After I picked my son up from football practice yesterday, he asked me how things were.  I let him know that the stock market had dropped 777 points.  “Wow, Mom,” he replied, “that’s God’s number.”  I had to chuckle – at least he’s paid attention to a few things he’s heard me explain – but that’s about the only chuckle I had yesterday.  If God is using this economic crisis to get our attention, he certainly has mine.  I’ve been studying Zephaniah, and his words are reverberating:  “Neither their silver nor their gold will be able to save them on the day of Yahweh’s fury.”  (1:18)  It’s a stern warning.  

In the context of the risen Christ, however, it’s not only a call to repentance and reevaluation, it’s also a call to do what we can to alleviate looming human suffering.  I’m deeply concerned about our immediate future, and the failure of our legislature to have acted in our best interest yesterday.  The no-voters are flirting with the disaster of all Americans - and indeed, all citizens of the interconnected world.  Here’s why:

The primary provision of the economic rescue legislation is to permit the government to purchase the written down mortgage assets now creating such weight on bank portfolios.  That’s purchase assets, not hand over cash.  The problem is not that there is no value in the assets, but that it is impossible to determine with accuracy how much value there is.  As mortgages were bundled, sliced, and sold off as CDOs (collateralized debt obligations), they were traded, and when the music stopped, landed as assets on the balance sheets of banks and investment houses many steps removed from the original real estate and the mortgage borrowers that gave rise to them.  The problem now is a combination of uncertainty about their real underlying value and conservative accounting regulations requiring “marking to market.”  Since today’s holders don’t have a quick, reliable way to accurately determine what they’re worth, “market value” is a very low number.  But note:  there are properties and mortgage cash flow behind these assets.  Not knowing what they’re worth is very different from worthlessness.  

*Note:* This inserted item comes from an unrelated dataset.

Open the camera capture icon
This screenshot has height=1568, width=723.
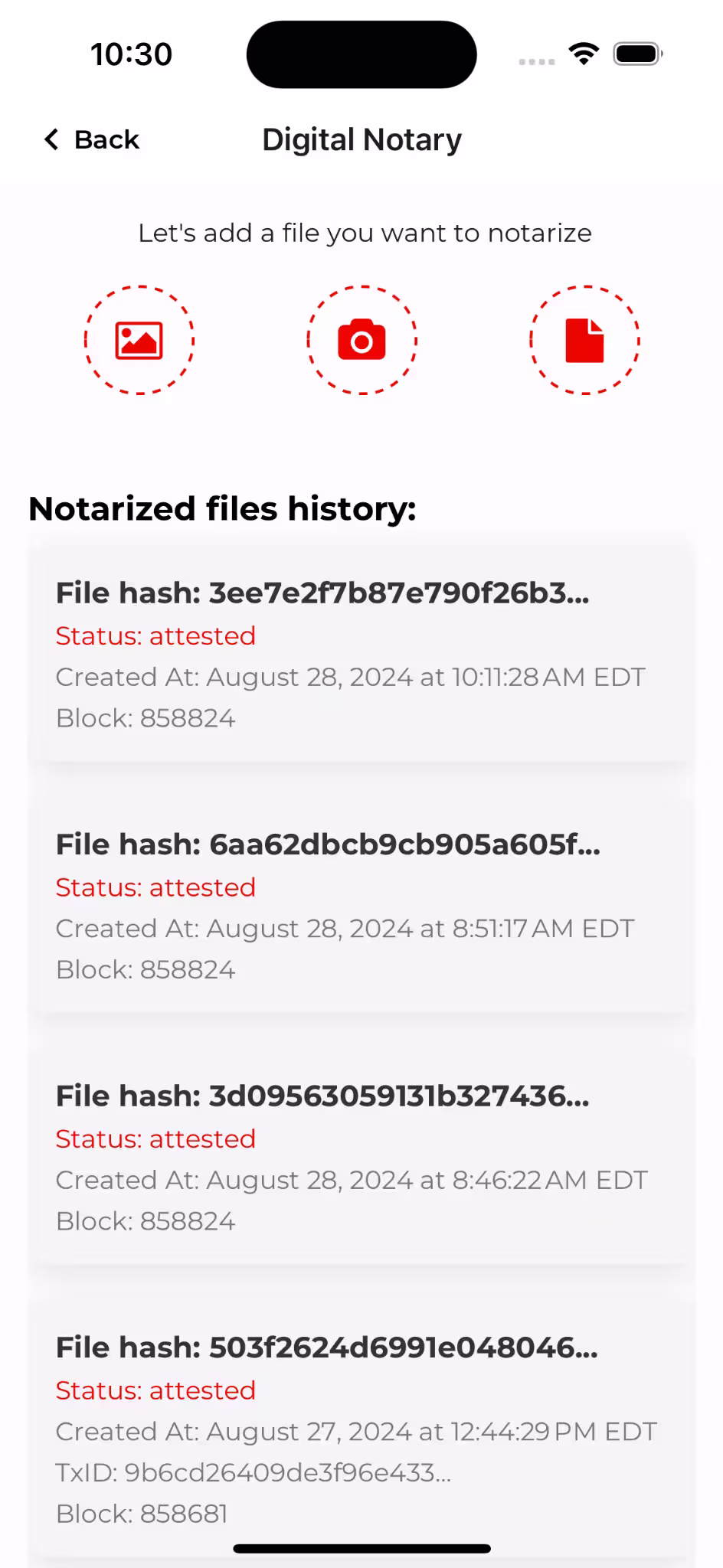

So if the government, which won’t be trying to make money on trades as the private sector had been doing, purchases these very marked down mortgages at fire sale prices with tax dollars and holds them, there are plenty of scenarios which have not only most of its investment money coming back, but even a substantial profit if and as the economy settles down.

Why is this necessary for what many believe is properly a free market economy?  That’s for another post – or better – another blog.  The conditions that have given rise to this particular moment are unique, but the problem is that we are here.  As trust evaporates from the financial system, no one is willing to  lend money.  That means businesses can’t get their working capital loans to smooth out cash flow.  That means that educational institutions will not be able to borrow to cover cash flow needs between tuition and gift inflows.  That means that banks can’t do their normal business because they are unwilling to work with one another for fear of another failure.  In short, that means that the economy has seized. 

What are the implications?  It’s like a set of dominoes.  Let’s assume a trucking company is responsible for moving produce from the farms to the local grocery chain.  It gets paid monthly.  The grocer borrows mid cycle to pay the trucker, but this month, it can’t get the working capital loan it always gets because the bank isn’t lending.  The trucking company doesn’t get paid.  It can’t buy gas and give out paychecks, so it lays off drivers, and its business halts.   The produce doesn’t move.  It rots in the warehouse, and the farmers don’t get paid . . . You can see where this is going.  It’s a small example, but when capital can’t move, things collapse in very short order.  It’s the 21st century version of massive destruction. 

This bill is essential for restoring some order to the markets so that they can move.  The more days that go by without a bill, the more urgent the situation will become.

This isn’t about politics and theoretical free markets.  It’s about keeping our country from falling apart to the extent that we could be looking at riots, food shortages, massive unemployment, and a collapse of our savings and investments (which has already begun; $1.2 TRILLION of market capital was wiped out yesterday).  To borrow from Zephaniah again, we ought to be very concerned about our streets being laid to waste. 

I’m a Republican.  I learned yesterday that my Democratic congressman voted for the bill.  For that reason alone, I’m voting for him in November; he gets it.  This goes way beyond the things that concerned me last week.

It is true that silver and gold won’t save us.  As Christians, we must grab hold of the righteousness of Christ, and remember that our trust is not in the assets of this world, but in him.  He and he alone is our salvation.  That said, as those called to speak and work redemptively in a sin-cursed world, doing we must do what we can to head off the kind of suffering we might never have imagined possible.